There is Dignity in All Work

Union Matters

Get to Know AFL-CIO's Affiliates: National Association of Letter Carriers

From the AFL-CIO

Next up in our series that takes a deeper look at each of our affiliates is the National Association of Letter Carriers.

Name of Union: National Association of Letter Carriers (NALC)

Mission: To unite fraternally all city letter carriers employed by the U.S. Postal Service for their mutual benefit; to obtain and secure rights as employees of the USPS and to strive at all times to promote the safety and the welfare of every member; to strive for the constant improvement of the Postal Service; and for other purposes. NALC is a single-craft union and is the sole collective-bargaining agent for city letter carriers.

Current Leadership of Union: Fredric V. Rolando serves as president of NALC, after being sworn in as the union's 18th president in 2009. Rolando began his career as a letter carrier in 1978 in South Miami before moving to Sarasota in 1984. He was elected president of Branch 2148 in 1988 and served in that role until 1999. In the ensuing years, he worked in various roles for NALC before winning his election as a national officer in 2002, when he was elected director of city delivery. In 2006, he won election as executive vice president. Rolando was re-elected as NALC president in 2010, 2014 and 2018.

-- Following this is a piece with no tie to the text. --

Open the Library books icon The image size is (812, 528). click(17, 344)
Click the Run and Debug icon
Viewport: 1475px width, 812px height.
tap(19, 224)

Brian Renfroe serves as executive vice president, Lew Drass as vice president, Nicole Rhine as secretary-treasurer, Paul Barner as assistant secretary-treasurer, Christopher Jackson as director of city delivery, Manuel L. Peralta Jr. as director of safety and health, Dan Toth as director of retired members, Stephanie Stewart as director of the Health Benefit Plan and James W. “Jim” Yates as director of life insurance.

Number of Members: 291,000 active and retired letter carriers.

Members Work As: City letter carriers.

Industries Represented: The United States Postal Service.

History: In 1794, the first letter carriers were appointed by Congress as the implementation of the new U.S. Constitution was being put into effect. By the time of the Civil War, free delivery of city mail was established and letter carriers successfully concluded a campaign for the eight-hour workday in 1888. The next year, letter carriers came together in Milwaukee and the National Association of Letter Carriers was formed.